This opinion will be unpublished and
may not be cited except as provided by
Minn. Stat. § 480A.08, subd. 3 (2014).
STATE OF MINNESOTA
IN COURT OF APPEALS
A15-0693
Deborah Meckola,
as Trustee for the Heirs of Jordan Adams, Decedent,
Respondent,
vs.
Thomas J. Rishavy, M.D., et al.,
Appellants.
Filed April 4, 2016
Affirmed
Schellhas, Judge
St. Louis County District Court
File No. 69DU-CV-13-317
Robert K. Randall, William M. Fishman, Michael C. Van Berkom, Fishman, Carp,
Bescheinen & Van Berkom, Ltd., Plymouth, Minnesota (for respondent)

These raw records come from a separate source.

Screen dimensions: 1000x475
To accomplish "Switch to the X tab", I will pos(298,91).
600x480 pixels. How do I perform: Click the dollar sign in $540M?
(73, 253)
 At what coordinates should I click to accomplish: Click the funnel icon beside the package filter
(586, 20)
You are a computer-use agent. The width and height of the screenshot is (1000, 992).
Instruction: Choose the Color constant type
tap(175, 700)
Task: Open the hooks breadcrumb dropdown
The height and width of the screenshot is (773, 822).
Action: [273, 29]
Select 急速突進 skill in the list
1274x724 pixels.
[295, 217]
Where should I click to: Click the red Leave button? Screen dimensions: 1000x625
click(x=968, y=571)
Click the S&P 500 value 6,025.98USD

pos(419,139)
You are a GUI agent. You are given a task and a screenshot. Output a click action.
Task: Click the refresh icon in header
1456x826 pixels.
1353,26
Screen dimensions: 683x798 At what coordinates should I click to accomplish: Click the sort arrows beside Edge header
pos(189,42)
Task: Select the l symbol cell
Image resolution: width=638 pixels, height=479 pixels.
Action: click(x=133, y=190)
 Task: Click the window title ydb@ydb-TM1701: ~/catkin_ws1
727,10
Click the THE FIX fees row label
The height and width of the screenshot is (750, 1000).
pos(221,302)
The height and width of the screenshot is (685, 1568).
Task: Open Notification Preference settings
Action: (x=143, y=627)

William M. Hart, Julia J. Nierengarten, Meagher & Geer, P.L.L.P., Minneapolis,
Minnesota; and
Tracy A. Schramm, Geraghty, O’Loughlin & Kenney, P.A., Duluth, Minnesota (for
appellants)
Considered and decided by Schellhas, Presiding Judge; Worke, Judge; and Johnson,
Judge.
UNPUBLISHED OPINION
SCHELLHAS, Judge
Following a jury trial on respondent’s medical-malpractice wrongful-death claims,
appellants seek reversal of a money judgment against them and remand for a new trial. We
affirm.
FACTS
On April 28, 2010, 17-year-old Jordan Adams sustained burns in a welding accident
at his high school and was admitted to SMDC Medical Center in Duluth for treatment.
Appellant Thomas J. Rishavy, M.D., a plastic surgeon, was Adams’s attending physician
at SMDC.1 Adams’s burns were not considered to be life threatening, and his prognosis
was good. But Adams died at SMDC on May 12. An autopsy revealed that the immediate
cause of death was an undiagnosed endocrine condition called Addison’s disease and that
an underlying cause of death was Adams’s burn trauma, which triggered an Addisonian
crisis causing electrolyte abnormalities that stopped Adams’s heart.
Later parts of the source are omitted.